In our long exploration with Tom Lee of the Origins of Christianity we come today to one of the epoch turning events that helped mould modern Christianity — the Arian controversy over the Divinity of Jesus which led to the Council at Nicaea called by Emperor Constantine to resolve the issue.

Heretical Challenge and Imperial Solution– Part 19.1
by Tom Lee

What the Arian heresy was all about...

Arius was an ascetic Alexandrian priest, survivor of the Melitian controversy in Egypt, and an intellectual rather than a theologian. He was a reformer who wished to make Christianity more accessible and to rid it of what he saw as an excess of oriental mysticism that had been growing in Alexandria. He taught that Christ was not one with the Creator; he was the Logos, the first and highest of all created beings. He argued that if the Father had begotten the Son, it had to have been within the frame of time; the Son therefore could not be coeternal with the Father. Therefore, if Christ was created, it must have been from nothing, not from the Father's substance. Christ was not consubstantial with the Father. The Holy Spirit was begotten by the Logos, and thus was even less God than the Logos.

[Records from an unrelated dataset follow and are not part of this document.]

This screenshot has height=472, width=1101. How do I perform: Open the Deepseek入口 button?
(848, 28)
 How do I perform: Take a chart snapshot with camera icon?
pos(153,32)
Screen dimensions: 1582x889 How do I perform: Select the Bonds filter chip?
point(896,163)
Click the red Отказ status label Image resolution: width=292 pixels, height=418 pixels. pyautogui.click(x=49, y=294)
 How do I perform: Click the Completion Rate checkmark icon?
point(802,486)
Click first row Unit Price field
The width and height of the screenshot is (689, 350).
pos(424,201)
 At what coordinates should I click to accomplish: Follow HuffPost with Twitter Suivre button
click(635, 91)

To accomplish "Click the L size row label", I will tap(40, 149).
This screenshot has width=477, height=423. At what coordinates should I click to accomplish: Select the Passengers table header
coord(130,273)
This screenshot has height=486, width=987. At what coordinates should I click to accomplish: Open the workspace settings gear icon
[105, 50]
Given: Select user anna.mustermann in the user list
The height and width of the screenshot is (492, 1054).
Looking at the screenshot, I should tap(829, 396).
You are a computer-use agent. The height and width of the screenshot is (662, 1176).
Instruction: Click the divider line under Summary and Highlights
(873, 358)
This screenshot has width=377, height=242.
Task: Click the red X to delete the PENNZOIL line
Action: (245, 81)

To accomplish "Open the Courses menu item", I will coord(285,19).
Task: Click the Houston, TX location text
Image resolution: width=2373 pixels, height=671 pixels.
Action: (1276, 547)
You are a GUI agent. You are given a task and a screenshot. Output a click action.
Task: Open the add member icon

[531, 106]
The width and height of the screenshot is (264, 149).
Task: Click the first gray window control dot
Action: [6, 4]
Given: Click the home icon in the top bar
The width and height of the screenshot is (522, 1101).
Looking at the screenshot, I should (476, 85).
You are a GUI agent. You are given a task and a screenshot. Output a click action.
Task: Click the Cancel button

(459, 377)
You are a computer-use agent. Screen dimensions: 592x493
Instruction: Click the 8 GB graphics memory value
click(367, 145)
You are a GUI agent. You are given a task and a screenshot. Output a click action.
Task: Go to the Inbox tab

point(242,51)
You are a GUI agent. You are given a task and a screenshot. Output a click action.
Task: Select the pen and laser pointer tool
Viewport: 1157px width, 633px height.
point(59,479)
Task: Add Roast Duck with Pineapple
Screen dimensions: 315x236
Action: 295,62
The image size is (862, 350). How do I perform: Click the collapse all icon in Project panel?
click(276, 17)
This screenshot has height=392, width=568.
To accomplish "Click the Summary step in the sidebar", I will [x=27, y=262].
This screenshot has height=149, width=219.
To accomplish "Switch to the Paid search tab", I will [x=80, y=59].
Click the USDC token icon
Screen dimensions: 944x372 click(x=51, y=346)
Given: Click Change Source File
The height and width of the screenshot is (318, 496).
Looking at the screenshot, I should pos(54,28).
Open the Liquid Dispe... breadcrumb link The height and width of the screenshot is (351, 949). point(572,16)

It was a very successful doctrine easily understood and accepted by people of every kind in Alexandria. Among Arius' followers were ascetics and rigorists, impressed with his gravity, self-mortification and extreme emaciation. Egyptian holy women, the consecrated virgins, were attracted by his lean and lyrical personality and his ability to explain things in simple terms.

Arius was evidently a cheery soul despite his austerities and much loved by the sailors and laborers of Alexandria's dockside for whom he made religion simple and whom he taught in rhyming chant, spiritual sea-shanties, whose beat fell in with the rhythms of their work. He was admired too by those bishops who distrusted the allegorical and philosophical thought of the Egyptian schools and who preferred the more rational and critical tradition of Antioch.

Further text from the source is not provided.